Stored records
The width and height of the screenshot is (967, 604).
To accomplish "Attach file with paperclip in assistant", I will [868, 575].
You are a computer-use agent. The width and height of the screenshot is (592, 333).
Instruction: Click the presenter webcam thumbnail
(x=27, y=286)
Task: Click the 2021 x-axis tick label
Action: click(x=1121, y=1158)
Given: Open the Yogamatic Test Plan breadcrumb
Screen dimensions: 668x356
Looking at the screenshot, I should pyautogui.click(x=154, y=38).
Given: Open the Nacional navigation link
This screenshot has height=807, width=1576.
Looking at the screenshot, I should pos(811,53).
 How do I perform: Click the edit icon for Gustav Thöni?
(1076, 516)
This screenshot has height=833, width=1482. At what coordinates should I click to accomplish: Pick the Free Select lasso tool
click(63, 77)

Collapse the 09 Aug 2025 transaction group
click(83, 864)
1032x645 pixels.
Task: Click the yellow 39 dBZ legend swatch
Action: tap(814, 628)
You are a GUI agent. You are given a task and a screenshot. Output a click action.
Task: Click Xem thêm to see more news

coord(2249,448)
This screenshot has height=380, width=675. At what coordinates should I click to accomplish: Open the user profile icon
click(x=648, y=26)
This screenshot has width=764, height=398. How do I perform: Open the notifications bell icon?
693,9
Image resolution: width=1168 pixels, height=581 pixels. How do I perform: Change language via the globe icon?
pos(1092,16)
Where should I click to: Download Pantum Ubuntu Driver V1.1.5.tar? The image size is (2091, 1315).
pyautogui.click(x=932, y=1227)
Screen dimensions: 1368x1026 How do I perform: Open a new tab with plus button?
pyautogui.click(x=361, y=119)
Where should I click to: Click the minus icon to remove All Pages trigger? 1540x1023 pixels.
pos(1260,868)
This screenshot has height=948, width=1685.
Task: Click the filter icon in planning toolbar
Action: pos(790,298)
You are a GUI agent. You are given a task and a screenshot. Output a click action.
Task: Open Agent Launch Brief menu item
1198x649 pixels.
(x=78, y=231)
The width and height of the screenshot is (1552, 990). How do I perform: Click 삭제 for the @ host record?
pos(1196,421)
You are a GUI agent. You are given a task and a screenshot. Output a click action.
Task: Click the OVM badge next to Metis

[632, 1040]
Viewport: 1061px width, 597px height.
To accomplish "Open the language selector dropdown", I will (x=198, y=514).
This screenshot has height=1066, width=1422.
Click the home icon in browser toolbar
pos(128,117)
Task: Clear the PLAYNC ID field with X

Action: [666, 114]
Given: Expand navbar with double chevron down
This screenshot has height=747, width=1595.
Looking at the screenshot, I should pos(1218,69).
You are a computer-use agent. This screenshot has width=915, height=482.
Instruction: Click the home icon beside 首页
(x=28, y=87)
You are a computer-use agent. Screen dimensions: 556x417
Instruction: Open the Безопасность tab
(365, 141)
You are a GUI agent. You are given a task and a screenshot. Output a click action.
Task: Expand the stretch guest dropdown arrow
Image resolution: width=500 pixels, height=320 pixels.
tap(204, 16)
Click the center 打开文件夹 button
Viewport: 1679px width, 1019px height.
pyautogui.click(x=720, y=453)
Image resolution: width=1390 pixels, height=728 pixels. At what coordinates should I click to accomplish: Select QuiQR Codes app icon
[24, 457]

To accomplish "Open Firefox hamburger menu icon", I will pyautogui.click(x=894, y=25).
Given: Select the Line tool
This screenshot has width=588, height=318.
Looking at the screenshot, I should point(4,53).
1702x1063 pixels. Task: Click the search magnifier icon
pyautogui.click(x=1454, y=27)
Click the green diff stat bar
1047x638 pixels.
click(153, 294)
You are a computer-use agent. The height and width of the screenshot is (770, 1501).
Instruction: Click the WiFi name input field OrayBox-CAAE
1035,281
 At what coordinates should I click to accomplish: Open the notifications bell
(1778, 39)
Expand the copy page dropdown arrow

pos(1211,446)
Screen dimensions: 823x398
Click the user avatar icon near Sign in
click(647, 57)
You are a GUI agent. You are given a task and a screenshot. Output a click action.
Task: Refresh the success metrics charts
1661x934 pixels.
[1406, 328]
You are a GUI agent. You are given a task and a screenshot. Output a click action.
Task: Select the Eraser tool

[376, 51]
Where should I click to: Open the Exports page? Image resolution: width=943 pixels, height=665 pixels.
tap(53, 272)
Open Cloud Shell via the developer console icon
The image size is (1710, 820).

## Exercise directions
The records above must be repeated exactly, in their entirety.

## Exercise answer
The width and height of the screenshot is (967, 604).
To accomplish "Attach file with paperclip in assistant", I will [868, 575].
You are a computer-use agent. The width and height of the screenshot is (592, 333).
Instruction: Click the presenter webcam thumbnail
(x=27, y=286)
Task: Click the 2021 x-axis tick label
Action: click(x=1121, y=1158)
Given: Open the Yogamatic Test Plan breadcrumb
Screen dimensions: 668x356
Looking at the screenshot, I should pyautogui.click(x=154, y=38).
Given: Open the Nacional navigation link
This screenshot has height=807, width=1576.
Looking at the screenshot, I should pos(811,53).
 How do I perform: Click the edit icon for Gustav Thöni?
(1076, 516)
This screenshot has height=833, width=1482. At what coordinates should I click to accomplish: Pick the Free Select lasso tool
click(63, 77)

Collapse the 09 Aug 2025 transaction group
click(83, 864)
1032x645 pixels.
Task: Click the yellow 39 dBZ legend swatch
Action: tap(814, 628)
You are a GUI agent. You are given a task and a screenshot. Output a click action.
Task: Click Xem thêm to see more news

coord(2249,448)
This screenshot has height=380, width=675. At what coordinates should I click to accomplish: Open the user profile icon
click(x=648, y=26)
This screenshot has width=764, height=398. How do I perform: Open the notifications bell icon?
693,9
Image resolution: width=1168 pixels, height=581 pixels. How do I perform: Change language via the globe icon?
pos(1092,16)
Where should I click to: Download Pantum Ubuntu Driver V1.1.5.tar? The image size is (2091, 1315).
pyautogui.click(x=932, y=1227)
Screen dimensions: 1368x1026 How do I perform: Open a new tab with plus button?
pyautogui.click(x=361, y=119)
Where should I click to: Click the minus icon to remove All Pages trigger? 1540x1023 pixels.
pos(1260,868)
This screenshot has height=948, width=1685.
Task: Click the filter icon in planning toolbar
Action: pos(790,298)
You are a GUI agent. You are given a task and a screenshot. Output a click action.
Task: Open Agent Launch Brief menu item
1198x649 pixels.
(x=78, y=231)
The width and height of the screenshot is (1552, 990). How do I perform: Click 삭제 for the @ host record?
pos(1196,421)
You are a GUI agent. You are given a task and a screenshot. Output a click action.
Task: Click the OVM badge next to Metis

[632, 1040]
Viewport: 1061px width, 597px height.
To accomplish "Open the language selector dropdown", I will (x=198, y=514).
This screenshot has height=1066, width=1422.
Click the home icon in browser toolbar
pos(128,117)
Task: Clear the PLAYNC ID field with X

Action: [666, 114]
Given: Expand navbar with double chevron down
This screenshot has height=747, width=1595.
Looking at the screenshot, I should pos(1218,69).
You are a computer-use agent. This screenshot has width=915, height=482.
Instruction: Click the home icon beside 首页
(x=28, y=87)
You are a computer-use agent. Screen dimensions: 556x417
Instruction: Open the Безопасность tab
(365, 141)
You are a GUI agent. You are given a task and a screenshot. Output a click action.
Task: Expand the stretch guest dropdown arrow
Image resolution: width=500 pixels, height=320 pixels.
tap(204, 16)
Click the center 打开文件夹 button
Viewport: 1679px width, 1019px height.
pyautogui.click(x=720, y=453)
Image resolution: width=1390 pixels, height=728 pixels. At what coordinates should I click to accomplish: Select QuiQR Codes app icon
[24, 457]

To accomplish "Open Firefox hamburger menu icon", I will pyautogui.click(x=894, y=25).
Given: Select the Line tool
This screenshot has width=588, height=318.
Looking at the screenshot, I should point(4,53).
1702x1063 pixels. Task: Click the search magnifier icon
pyautogui.click(x=1454, y=27)
Click the green diff stat bar
1047x638 pixels.
click(153, 294)
You are a computer-use agent. The height and width of the screenshot is (770, 1501).
Instruction: Click the WiFi name input field OrayBox-CAAE
1035,281
 At what coordinates should I click to accomplish: Open the notifications bell
(1778, 39)
Expand the copy page dropdown arrow

pos(1211,446)
Screen dimensions: 823x398
Click the user avatar icon near Sign in
click(647, 57)
You are a GUI agent. You are given a task and a screenshot. Output a click action.
Task: Refresh the success metrics charts
1661x934 pixels.
[1406, 328]
You are a GUI agent. You are given a task and a screenshot. Output a click action.
Task: Select the Eraser tool

[376, 51]
Where should I click to: Open the Exports page? Image resolution: width=943 pixels, height=665 pixels.
tap(53, 272)
Open Cloud Shell via the developer console icon
The image size is (1710, 820).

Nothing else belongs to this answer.